I have experience with “-omic” and epidemiogical data including next generation sequencing (whole exome, whole genome and RNA-sequencing), microarrays, mass spectrometry-based proteomic studies, genetic screens, and chemical-genetic studies. The analysis of these datasets has beeen towards different research and clinical end-points including markers for risk, prognosis and patient benefit to therapy.
I offer services for
- statistics of data quality control, normalization and preprocessing (next generation sequencing, microarrays or other screens),
- supervised class distinction-based analyses: e.g. comparisons of 2 or more groups (parameteric or non-parametric, multiple testing corrections etc.),
- unsupervised class discovery analyses e.g. clustering techniques, probablistic approaches, and downstream cluster reliability indices,
- patient subtyping approaches,
- time-series analyses,
- clinical trials, experimental or observational studies,
- biomarker discovery and measurement of performance/applicability (e.g. accuracy, hazard ratios, etc.),
- survival analyses,
- machine learning for the development of multivariate classifiers (e.g. Naive Bayes’ classifiers, Bayesian networks, Support Vector Machines etc.)

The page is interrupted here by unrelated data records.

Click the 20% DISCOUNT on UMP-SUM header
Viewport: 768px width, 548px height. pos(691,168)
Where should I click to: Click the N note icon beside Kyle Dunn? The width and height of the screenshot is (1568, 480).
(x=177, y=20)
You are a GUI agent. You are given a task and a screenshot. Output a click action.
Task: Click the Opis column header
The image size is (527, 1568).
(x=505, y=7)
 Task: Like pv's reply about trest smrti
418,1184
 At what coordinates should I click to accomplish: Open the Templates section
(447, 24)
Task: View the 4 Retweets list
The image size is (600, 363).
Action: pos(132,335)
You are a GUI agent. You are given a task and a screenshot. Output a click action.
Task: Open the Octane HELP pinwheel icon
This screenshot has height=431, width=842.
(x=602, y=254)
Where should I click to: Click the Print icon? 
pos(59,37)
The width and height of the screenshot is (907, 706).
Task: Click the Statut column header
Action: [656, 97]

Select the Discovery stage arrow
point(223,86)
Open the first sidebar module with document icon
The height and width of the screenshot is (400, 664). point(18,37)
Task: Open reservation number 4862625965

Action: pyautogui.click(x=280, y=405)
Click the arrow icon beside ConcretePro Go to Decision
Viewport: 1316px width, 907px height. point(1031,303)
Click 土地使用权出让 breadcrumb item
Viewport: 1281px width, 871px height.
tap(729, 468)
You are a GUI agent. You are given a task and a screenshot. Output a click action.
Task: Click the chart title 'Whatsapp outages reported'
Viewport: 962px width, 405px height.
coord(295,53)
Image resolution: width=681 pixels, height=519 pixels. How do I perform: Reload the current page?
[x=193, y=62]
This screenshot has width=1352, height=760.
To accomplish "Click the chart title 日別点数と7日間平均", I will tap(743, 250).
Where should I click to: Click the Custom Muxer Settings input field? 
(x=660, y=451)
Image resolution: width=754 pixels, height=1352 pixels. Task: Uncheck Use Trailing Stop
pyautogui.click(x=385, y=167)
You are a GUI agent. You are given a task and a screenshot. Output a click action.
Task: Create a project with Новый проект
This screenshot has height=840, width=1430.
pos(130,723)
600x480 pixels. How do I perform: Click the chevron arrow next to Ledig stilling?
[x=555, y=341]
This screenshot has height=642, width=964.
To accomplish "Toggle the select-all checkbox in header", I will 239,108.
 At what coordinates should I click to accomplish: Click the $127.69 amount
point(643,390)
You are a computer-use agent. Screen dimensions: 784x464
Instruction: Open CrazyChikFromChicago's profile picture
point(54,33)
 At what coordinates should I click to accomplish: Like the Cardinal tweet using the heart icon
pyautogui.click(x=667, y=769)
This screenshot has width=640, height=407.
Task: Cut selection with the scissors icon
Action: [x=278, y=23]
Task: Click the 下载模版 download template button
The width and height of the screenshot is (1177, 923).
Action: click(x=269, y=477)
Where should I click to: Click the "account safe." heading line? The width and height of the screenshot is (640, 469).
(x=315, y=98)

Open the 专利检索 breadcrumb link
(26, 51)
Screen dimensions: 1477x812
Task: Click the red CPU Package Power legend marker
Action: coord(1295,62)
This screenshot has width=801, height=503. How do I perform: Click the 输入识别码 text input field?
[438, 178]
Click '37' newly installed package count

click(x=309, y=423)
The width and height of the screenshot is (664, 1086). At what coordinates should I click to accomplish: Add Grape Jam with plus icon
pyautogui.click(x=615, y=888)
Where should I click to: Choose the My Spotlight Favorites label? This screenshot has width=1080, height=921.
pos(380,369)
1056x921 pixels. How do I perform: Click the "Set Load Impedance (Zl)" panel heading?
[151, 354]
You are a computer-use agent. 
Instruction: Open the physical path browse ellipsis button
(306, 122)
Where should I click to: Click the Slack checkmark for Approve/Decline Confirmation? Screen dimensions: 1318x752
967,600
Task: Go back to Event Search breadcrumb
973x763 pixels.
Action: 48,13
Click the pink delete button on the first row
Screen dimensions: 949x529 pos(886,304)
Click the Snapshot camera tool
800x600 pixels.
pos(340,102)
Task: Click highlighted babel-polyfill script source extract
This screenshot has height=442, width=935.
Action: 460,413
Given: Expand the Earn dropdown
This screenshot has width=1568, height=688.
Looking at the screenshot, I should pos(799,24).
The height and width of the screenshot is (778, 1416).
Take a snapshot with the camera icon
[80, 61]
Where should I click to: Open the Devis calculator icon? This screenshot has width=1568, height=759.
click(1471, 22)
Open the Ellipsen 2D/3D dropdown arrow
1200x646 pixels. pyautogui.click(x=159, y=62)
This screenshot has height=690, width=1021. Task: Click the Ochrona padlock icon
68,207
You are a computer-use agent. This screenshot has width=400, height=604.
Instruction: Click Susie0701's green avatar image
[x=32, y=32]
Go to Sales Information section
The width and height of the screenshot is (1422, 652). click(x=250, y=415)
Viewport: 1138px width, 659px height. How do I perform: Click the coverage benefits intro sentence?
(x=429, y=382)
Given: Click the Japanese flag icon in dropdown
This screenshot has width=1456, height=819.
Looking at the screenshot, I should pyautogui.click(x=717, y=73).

- approaches based on expectation maximization such as Hidden Markov Models,
- pathway analyses (e.g. via GO, GSEA, globaltest or other approaches),
- network and systems biology analyses,
- development of data analysis pipelines (e.g. via Galaxy),
- development of web application for interactive exploration of results,
- data visualization, and
- production of study reports as well as statistical summaries.
This list is not exhaustive, and in general, I can provide support for most bioinformatic tools and databases, or can assist you to understand specific tools of interest.